没有眼泪的哭泣比痛哭流涕更显苍凉,她的眼泪默默地淌入了心里。
是不是自己曾经发过誓不会再为他流一滴眼泪,所以此时,她虽难过却没有了眼泪?
心是不是被掏空了,没有了灵魂,所以感觉不到痛了?
都怪自己,都怨自己,要不是为了保护自己,他也不会突然冲出马路,拿他的身体来为她挡掉那千钧一发的危险。
是不是注定她这一辈子都要亏欠他,再也还不完了呢?
她愧疚,她懊恼,她沮丧,她后悔……一切都是她的错,甚至在事故发生的前一刻她还对着他任性发脾气。

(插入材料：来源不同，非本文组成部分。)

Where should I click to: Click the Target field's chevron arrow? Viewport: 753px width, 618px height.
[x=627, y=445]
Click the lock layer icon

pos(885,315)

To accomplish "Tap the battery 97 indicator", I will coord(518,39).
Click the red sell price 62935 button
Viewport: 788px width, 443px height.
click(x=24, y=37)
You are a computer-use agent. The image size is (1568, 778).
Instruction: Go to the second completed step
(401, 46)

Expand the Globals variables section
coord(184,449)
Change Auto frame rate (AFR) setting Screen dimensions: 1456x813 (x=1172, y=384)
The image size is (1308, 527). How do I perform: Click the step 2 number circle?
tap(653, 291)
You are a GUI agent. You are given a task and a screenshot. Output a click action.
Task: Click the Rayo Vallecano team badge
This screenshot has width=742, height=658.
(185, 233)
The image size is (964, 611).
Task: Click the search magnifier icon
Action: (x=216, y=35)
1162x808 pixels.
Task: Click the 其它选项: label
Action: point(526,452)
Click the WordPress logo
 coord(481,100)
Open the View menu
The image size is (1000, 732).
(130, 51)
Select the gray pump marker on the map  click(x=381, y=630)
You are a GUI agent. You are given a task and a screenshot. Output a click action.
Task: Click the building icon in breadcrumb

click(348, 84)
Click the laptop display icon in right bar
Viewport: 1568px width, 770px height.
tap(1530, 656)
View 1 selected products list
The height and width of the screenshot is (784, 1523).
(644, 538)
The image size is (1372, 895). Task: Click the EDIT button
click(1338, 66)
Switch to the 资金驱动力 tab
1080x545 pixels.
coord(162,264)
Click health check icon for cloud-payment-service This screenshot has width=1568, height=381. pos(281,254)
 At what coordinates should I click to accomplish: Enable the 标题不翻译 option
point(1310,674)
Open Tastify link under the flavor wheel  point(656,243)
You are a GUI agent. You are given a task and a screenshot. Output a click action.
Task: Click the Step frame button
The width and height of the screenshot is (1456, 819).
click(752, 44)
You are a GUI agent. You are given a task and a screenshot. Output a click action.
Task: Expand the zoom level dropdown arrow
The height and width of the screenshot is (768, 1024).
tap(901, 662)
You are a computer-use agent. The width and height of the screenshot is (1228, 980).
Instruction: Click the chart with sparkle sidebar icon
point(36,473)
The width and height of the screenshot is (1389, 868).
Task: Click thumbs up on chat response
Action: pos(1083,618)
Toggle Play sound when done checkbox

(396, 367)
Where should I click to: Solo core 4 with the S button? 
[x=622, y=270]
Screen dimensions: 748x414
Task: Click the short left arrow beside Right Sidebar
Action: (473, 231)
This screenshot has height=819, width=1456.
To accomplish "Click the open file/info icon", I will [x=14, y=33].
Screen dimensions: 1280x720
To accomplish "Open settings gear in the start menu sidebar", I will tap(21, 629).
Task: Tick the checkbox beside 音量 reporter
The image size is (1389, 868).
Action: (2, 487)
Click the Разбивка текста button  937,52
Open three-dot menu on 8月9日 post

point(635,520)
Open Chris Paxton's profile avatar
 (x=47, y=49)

生在福中不知福,是不是只有在失去的时候,才会领悟拥有时的珍贵?
如果……
如果她规规矩矩地回答了他的问题,如果她不发疯地冲出马路,如果……是不是他就不会这样默然地离她而去。
可……
世界上根本就没有如果,也不存在后悔药,如果的如果,不过是人类为了逃避责任的借口罢了。
“陆小姐,joney要我转达,说他想单独见见你。”宋汝斌平静无波的话自头顶传来,委实令她错愕。
倏地抬起头,仰望着宋汝斌,眼里带着满满的疑惑,可对方那深不见底的眸中根本波澜不惊,她看不出任何端倪。
但至少可以肯定的是,她还来得及见他最后一面。
见陆思芊仍兀自坐在地板上,没有要起身的意思,宋汝斌催促地问道,“你现在要进去吗?”仿佛在说:如果现在不进去的话,就没有机会了。
“要要要,当然要!”忙不迭地连说了几个“要”,她噌地从地面蹦起来,不假思索地犹如百米冲刺般地冲进了急救室,留下众人沮丧和哀伤的脸。
听到宋汝斌模棱两可的话,众人的心情跟陆思芊一样,沉重悲哀,显得恹缠委靡,更因这临别的最后一面只允许陆思芊入内探视,将成为终身遗憾而懊丧……
冲进急救室,迎面扑鼻而来的浓烈消毒药水味呛得陆思芊几乎窒息,除了冰冷的仪气和器皿竟冷清得让她觉得空无一人。
她几乎是一眼便看到了平躺在冰冷手术台上安静的管天齐,这一刻,她觉得他全身传来毫无生气的冰冷,心禁不住沉向万丈深渊。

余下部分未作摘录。